Friday, March 3, 2006

Final words on the Bangkok International Film Festival


A couple more articles have rolled in, dissecting the recently completed Bangkok International Film Festival, with IndieWire weighing in, but the guy who really takes the festival to task is the Bangkok Post's Kong Rithdee. In a 1-2 punch in today's Real Time section, Kong offers his look at the Berlin International Film Festival on the front page, commenting on what is done right there. And then, on an inside page, he slams the Bangkok International Film Festival, offering up much of the same criticism that has dogged the Bangkok fest since its inception.

I'll adopt some of his points, and add a few of my own. Here we go:

Lack of subtitles - How culturally insensitive can you get? It's a slap in the face to its own people that a Thailand government agency funds this festival with taxpayer money and yet does not provide Thai subtitling. What little pure Thai content there was, wasn't very well promoted. At least make an effort to put subtitles on the English-language films. The best scenario would see all films have Thai subtitles, and non-English films would have a second set of English subs. This would include just about everyone in the Kingdom - both Thais and film-loving expat residents.

Too many press passes and VIPs - This is my big complaint. Wandering around at the festival during the week, I was probably the only person in some screenings without a badge or comped ticket. The preponderance of press passes and VIP tickets leads to another problem - auditoriums being marked as fully booked, yet three quarters of the seats are empty by the time the film unspools. I'm not the only one to notice this - Kaiju Shakedown sees this, too - so watch out. Lay down the law - hold press and VIP vouchers up to 30 minutes before showtime. If the vouchers aren't picked up, release the seats to people who are paying for them. Also, I understand that an effort was made to limit the number of freebies this year, but after the announcement was made, there was an outcry by the freeloaders who feel they are entitled for some reason to free festival tickets. So the organizers backed down. Hold your ground. Be firm. The only loss of face there is is your own and the entire festival. Next year, limit the number of press passes to accredited working press and acknowledged staff members

Not enough focus on film - The red-carpet hoopla and the flying in of big stars seriously disgusts me. I guess that directors, producers and stars could get a per diem and have their minimum travel expenses paid - Bangkok's far away from everything, after all. Thing is, they're coming to promote their films - so for the bigger studios, why don't they pick up the tab? But paying huge fees commanded by divas are over and above what is called for. It's robbery, pure and simple. Let the films themselves be the stars. All the celebrities flitting around takes the focus away from the films. It waters down coverage of the festival - with all the celebrities and controversy, it's possible for journalists to turn in an entire story about the film festival without hardly mentioning any films.
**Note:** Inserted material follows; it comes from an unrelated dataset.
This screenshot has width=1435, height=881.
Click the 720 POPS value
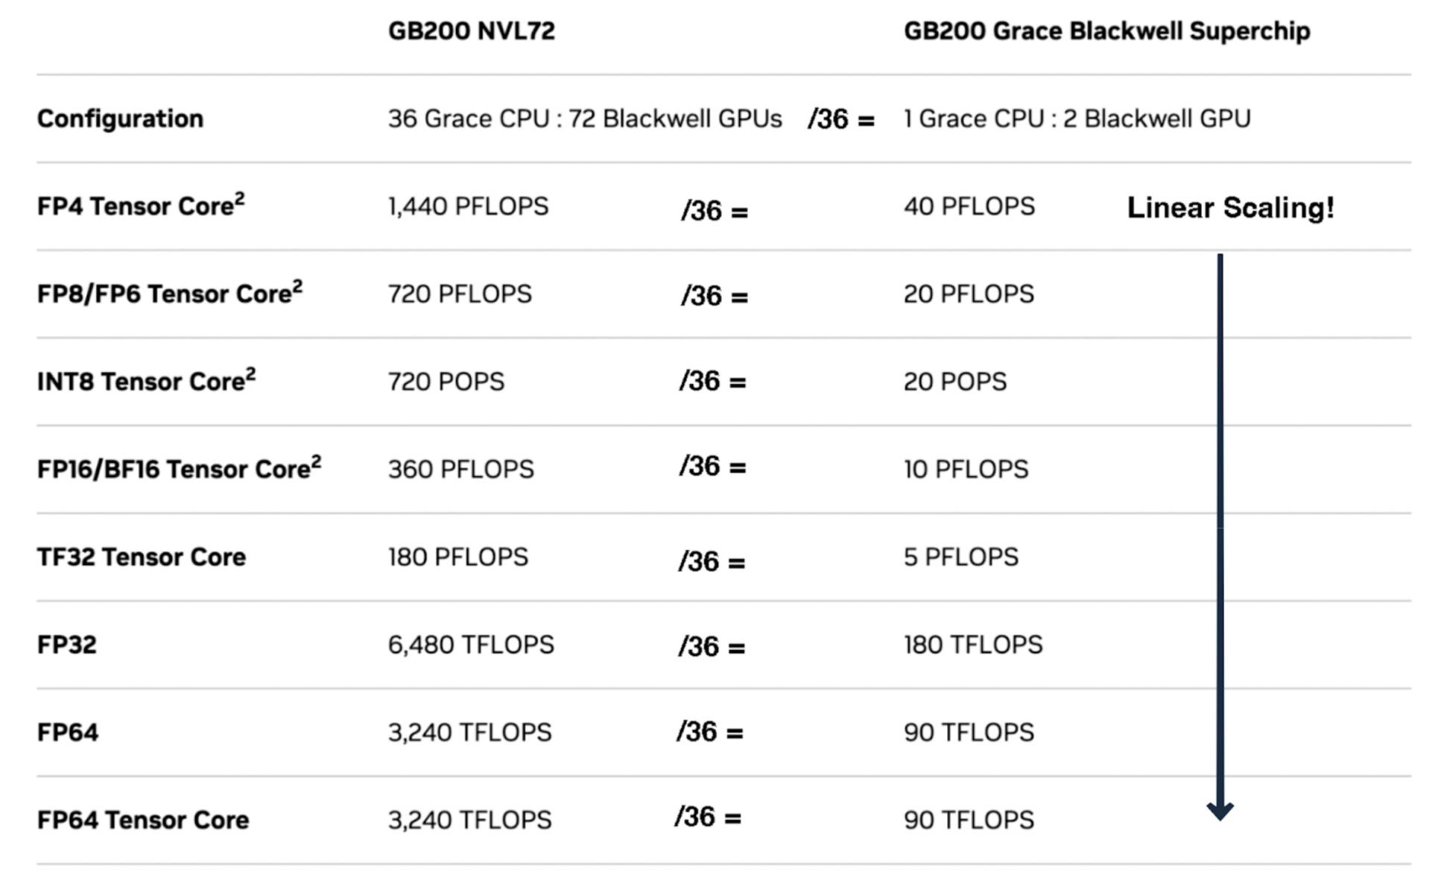pos(446,382)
No Thai festival organizer - Not to take anything away from Film Festival Management Inc - I'm sure they're doing the best they can, given the circumstances they have to work with. But there should be an experienced Thai film scholar, filmmaker or unbiased industry person as curator of the festival, with enough juice to get the job done. Also, responsibility for organizing the festival should be taken from the Tourism Authority, possibly, and I hesitate to say it - the Culture Ministry, or its Office of Contemporary Art and Culture. With the TAT in charge, the overriding mission of the festival is to promote tourism - particularly to high-end Western tourists. It's too ambitious. It isn't getting the job done. There aren't enough of those kinds of tourists who want to come to Thailand to watch movies. Don't make it a tourist thing - make it a Thai thing - there's an audience here already, without having to spend millions of baht to fly them in. Make it a cultural thing. Film is art. Film is culture. Treat it as such.

High prices: Films should be for everyone, not an exclusive class. The high-end tourists that the festival hopes to attract aren't being attracted in large enough numbers. So the prices are too high. It's not like the festival is making money anyway, so subsidize the prices and make the films available to a bigger audience. 80 or 90 baht is a good price. 140 baht is too high. And 200 baht is outrageous. The prices should be uniform, no matter where the films are being shown, whether it's in a reclining-seat screening room or a big auditorium.